I'm trying to find an efficient way to compute X^T * W * X where X is a dense mat
of size e.g. 10,000 x 10 and W is a diagonal matrix (I store only the diagonal in an vec
).
For now, I use this function
arma::mat& getXtW(const arma::mat& covar,
const arma::vec& w,
arma::mat& tcovar,
size_t n, size_t K) {
size_t i, k;
for (i = 0; i < n; i++) {
for (k = 0; k < K; k++) {
tcovar(k, i) = covar(i, k) * w(i);
}
}
return tcovar;
}
and compute
tcovar = getXtW(covar, w, tcovar, n, K);
cprod = tcovar * covar;
Yet, this seems not optimal.
PS: You can see the whole code there.
Edit1: Seems I can use covar.t() * (covar.each_col() % w)

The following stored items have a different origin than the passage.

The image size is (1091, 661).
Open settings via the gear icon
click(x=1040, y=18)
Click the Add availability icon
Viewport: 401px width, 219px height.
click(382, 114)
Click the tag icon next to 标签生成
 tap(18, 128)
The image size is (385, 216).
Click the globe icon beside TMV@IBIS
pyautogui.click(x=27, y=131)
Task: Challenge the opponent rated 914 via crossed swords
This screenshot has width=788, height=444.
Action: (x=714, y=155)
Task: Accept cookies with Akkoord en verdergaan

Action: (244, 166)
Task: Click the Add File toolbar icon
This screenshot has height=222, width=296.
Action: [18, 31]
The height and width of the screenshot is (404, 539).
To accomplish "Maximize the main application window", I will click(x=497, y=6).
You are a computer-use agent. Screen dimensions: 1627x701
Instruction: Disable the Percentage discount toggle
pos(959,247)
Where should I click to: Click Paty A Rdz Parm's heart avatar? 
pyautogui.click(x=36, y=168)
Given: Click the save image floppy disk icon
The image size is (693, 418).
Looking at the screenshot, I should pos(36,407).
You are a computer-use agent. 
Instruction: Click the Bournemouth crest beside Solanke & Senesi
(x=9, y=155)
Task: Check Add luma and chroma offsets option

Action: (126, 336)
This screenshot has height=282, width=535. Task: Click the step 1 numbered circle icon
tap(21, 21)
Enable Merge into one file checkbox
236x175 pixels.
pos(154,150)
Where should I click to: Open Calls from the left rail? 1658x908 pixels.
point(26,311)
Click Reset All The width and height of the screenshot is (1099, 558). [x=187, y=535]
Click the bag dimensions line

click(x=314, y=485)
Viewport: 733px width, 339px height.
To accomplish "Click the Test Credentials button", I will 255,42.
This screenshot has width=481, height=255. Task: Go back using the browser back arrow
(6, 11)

, but this doesn't seem to be much faster.
Edit2: If I implement it myself with loops in Rcpp:
arma::mat testProdW2(const arma::mat& x, const arma::vec& w) {
int n = x.n_rows;
int K = x.n_cols;
arma::mat res(K, K);
double tmp;
for (int k = 0; k < K; k++) {
for (int j = k; j < K; j++) {
tmp = 0;
for (int i = 0; i < n; i++) {
tmp += x(i, j) * w[i] * x(i, k);
}
res(j, k) = tmp;
}
}
for (int k = 0; k < K; k++) {
for (int j = 0; j < k; j++) {
res(j, k) = res(k, j);
}
}
return res;
}
This is slower than the first implementation.